Deutlicher Rückgang bei den ausländischen Gästen

Gemäss den provisorischen Ergebnissen des Bundesamtes für Statistik (BFS) verzeichnete die Hotellerie in der Schweiz im September 2011 insgesamt 3,3 Millionen Logiernächte, was gegenüber September 2010 einer Abnahme von 3,9 Prozent (-135'000 Logiernächte) entspricht. Insgesamt 1,8 Millionen Logiernächte gingen auf das Konto der ausländischen Gäste. Dies entspricht einem Rückgang von 6,8 Prozent (-129'000 Logiernächte). Die inländischen Gäste generierten 1,6 Millionen Logiernächte, was eine Abnahme von 0,3 Prozent bedeutet (-5100 Logiernächte).

Von Januar bis September 2011 kumuliert sich die Zahl der Logiernächte auf 28,7 Millionen. Dies entspricht einer Abnahme von 2 Prozent (-578'000 Logiernächte) gegenüber derselben Vorjahresperiode. Die ausländische Nachfrage registrierte 16,3 Millionen Logiernächte und damit einen Rückgang von 3,3 Prozent (-552'000 Einheiten). Die Schweizer Gäste verzeichneten 12,5 Millionen Logiernächte und damit eine Reduktion um 0,2 Prozent (-27'000 Logiernächte).

Starker Logiernächterückgang bei den Gästen aus Europa, Zunahme bei den asiatischen Gästen

Im September 2011 verzeichneten die Besucherinnen und Besucher aus Europa (ohne Schweiz) einen Logiernächterückgang von 146'000 Einheiten (-11%) gegenüber September 2010. Deutschland verbuchte mit einem Minus von 79'000 Logiernächten (-14%) die deutlichste absolute Abnahme aller Herkunftsländer. Es folgen das Vereinigte Königreich mit einer Abnahme von 23'000 Logiernächten (-13%), die Niederlande (-8200 / -12%), Italien (-8000 / -11%) sowie Frankreich und Belgien mit einem Rückgang von je 6400 Einheiten (-6% bzw. -13%).
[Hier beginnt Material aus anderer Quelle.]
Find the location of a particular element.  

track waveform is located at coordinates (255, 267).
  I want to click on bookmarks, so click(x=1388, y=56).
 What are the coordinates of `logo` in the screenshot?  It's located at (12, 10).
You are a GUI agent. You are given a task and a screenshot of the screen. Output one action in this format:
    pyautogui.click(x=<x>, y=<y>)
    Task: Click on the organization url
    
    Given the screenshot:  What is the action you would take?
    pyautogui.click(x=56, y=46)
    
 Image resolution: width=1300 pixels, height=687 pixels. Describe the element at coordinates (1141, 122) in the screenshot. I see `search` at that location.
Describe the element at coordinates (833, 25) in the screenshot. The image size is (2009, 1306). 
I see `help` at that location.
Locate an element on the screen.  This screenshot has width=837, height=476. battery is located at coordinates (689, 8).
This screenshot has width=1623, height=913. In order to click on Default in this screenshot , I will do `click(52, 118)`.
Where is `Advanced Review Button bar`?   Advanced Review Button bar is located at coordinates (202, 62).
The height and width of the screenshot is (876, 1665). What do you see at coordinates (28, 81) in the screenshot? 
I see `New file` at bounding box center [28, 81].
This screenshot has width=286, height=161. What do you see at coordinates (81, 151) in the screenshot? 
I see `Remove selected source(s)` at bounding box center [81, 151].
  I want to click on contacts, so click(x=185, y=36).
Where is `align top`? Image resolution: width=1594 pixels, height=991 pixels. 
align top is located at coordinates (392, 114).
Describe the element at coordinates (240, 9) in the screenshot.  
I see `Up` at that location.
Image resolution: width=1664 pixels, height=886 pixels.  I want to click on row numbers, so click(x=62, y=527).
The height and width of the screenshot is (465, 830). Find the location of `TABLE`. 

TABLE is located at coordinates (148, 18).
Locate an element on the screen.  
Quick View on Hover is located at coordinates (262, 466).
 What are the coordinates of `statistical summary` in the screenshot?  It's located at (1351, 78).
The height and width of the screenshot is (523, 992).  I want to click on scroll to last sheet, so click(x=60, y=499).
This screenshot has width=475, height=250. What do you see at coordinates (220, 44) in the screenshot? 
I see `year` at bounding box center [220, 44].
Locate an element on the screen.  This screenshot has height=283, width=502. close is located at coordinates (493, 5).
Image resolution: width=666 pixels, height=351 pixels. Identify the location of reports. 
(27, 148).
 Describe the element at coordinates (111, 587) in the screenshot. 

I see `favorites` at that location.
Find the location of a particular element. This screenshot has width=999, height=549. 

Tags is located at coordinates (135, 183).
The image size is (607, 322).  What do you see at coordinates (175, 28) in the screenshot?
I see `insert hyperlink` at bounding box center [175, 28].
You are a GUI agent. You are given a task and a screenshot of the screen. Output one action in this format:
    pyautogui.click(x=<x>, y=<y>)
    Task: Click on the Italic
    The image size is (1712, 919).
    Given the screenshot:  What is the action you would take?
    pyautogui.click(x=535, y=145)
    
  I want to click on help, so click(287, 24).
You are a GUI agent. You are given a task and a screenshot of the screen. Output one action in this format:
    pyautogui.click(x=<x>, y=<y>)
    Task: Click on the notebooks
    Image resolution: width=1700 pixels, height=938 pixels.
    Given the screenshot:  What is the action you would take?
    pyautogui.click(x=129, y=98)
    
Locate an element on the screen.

Der starke Schweizer Franken kann dieses Ergebnis teilweise erklären. Bei den Gästen aus Amerika resultierte ein Rückgang um 16'000 Logiernächte (-6,1%). Mit 18'000 Logiernächten weniger (-9,4%) verzeichneten die Vereinigten Staaten die stärkste absolute Abnahme dieses Kontinents.

Die Nachfrage aus dem asiatischen Kontinent erhöhte sich um 32'000 Logiernächte (+12%). China (ohne Hongkong) legte um 20'000 Logiernächte (+43%) zu und wies damit das stärkste absolute Wachstum aller Herkunftsländer auf. Es folgen die Golfstaaten mit einem Logiernächteplus von 11'000 Einheiten (+32%). Japan hingegen verzeichnete eine Abnahme um 2000 Logiernächte (-3,7%). Der Kontinent Ozeanien wies ein Plus von 2000 Logiernächten (+5,9%) auf, während der afrikanische Kontinent 1100 Logiernächte weniger verbuchte (-4,5%).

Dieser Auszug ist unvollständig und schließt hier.